Wednesday, January 25, 2017

Unacknowledged Desire Becomes A Tragic Fate

Published in New Ceylon Writing No. 6




The production is stripped down and the set is minimalist because the emotions take up all the space on stage. This was a charged and intensely mesmerising performance by the whole ensemble. 

The director had invited me to a rehearsal two weeks before the performance, and I had come in time to see the principal players who play the lovers, Catherine and Rudolfo, working out the positioning and movement and alignments in a pivotal scene in which he is asking her why she finds it so hard to leave the home of her aunt and uncle and be with him, and live their life together. 

The story takes place in an Italian immigrant family in mid-20thC Brooklyn, and the claustrophobia and voyeurism of the setting is evoked by the simplest of sets: steel benches in a square, with see-through plastic sheeting in the foreground, and a set of steps leading up to a central doorway/archway which leads to the streets outside. 

The man of the family, Eddie Carbone, has aspirations for a better life for his niece, Catherine, who has grown up in his home.
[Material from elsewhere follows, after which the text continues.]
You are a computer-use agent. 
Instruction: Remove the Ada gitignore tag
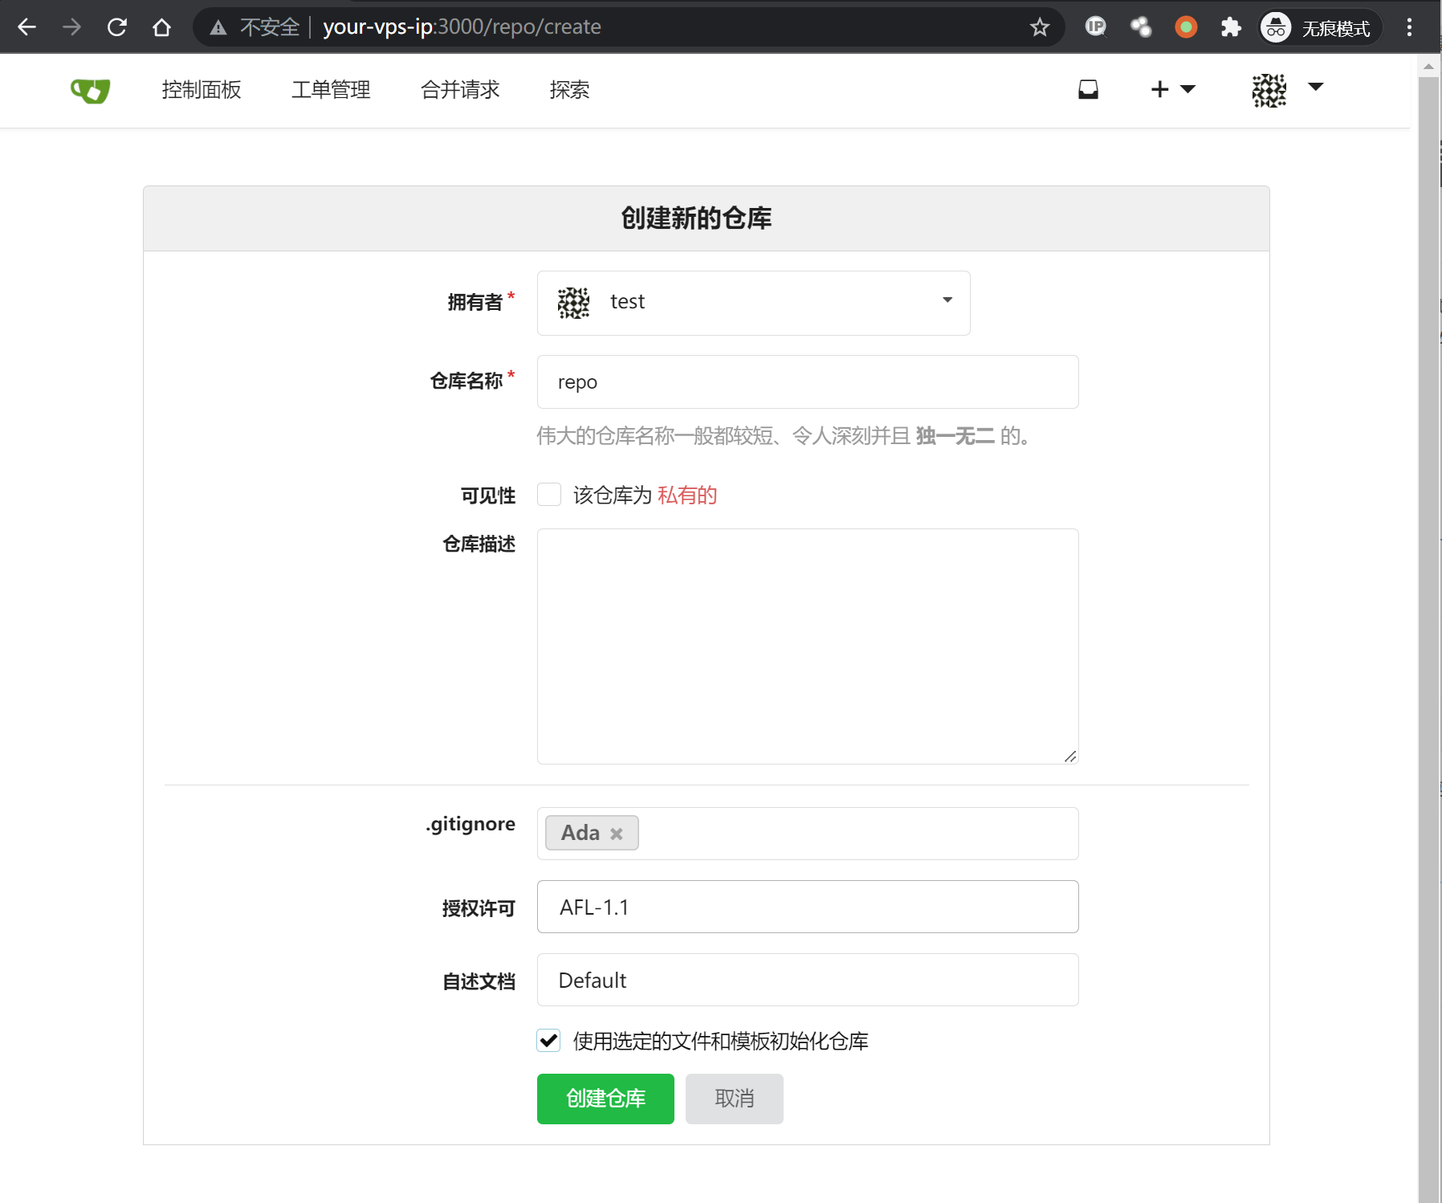pos(617,834)
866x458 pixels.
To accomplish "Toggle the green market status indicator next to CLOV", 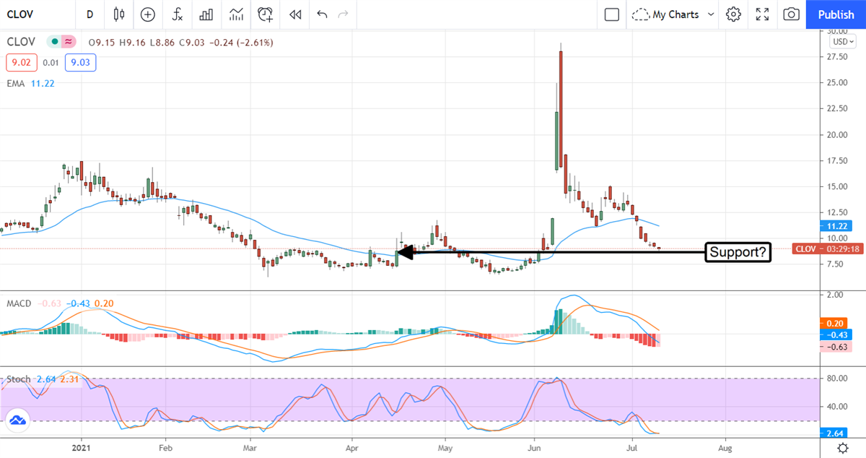I will 53,43.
He wants her to live in a nice neighbourhood, amongst a better class of people than those she has so far moved among. He is extremely protective of her. 

What is clear to us, viewing through the sheeting and the frames, and the mediating guidance and commentary of Eddie's lawyer, is that Eddie is in love with Catherine. And this is romantic love, not fatherly or avuncular. And it is unacknowledged by Eddie, who is unconscious that, when he looks at his niece and comments that she is walking in 'too wavy' a manner, that he looks at her as a lover looks, territorially wishing to shield her from the gaze of other men. 

The extended family situations in which many of us live in Sri Lanka are spoken to very powerfully by this production, as unacknowledged wishes, longings and desires flourish in repression and denial. 
Blurred relational lines are fuelled by physical proximity and patriarchal values, in which the man of the house, the hard-working provider, 
feels unconsciously entitled to more than daughterly devotion, when a girl becomes an adult still living at home. 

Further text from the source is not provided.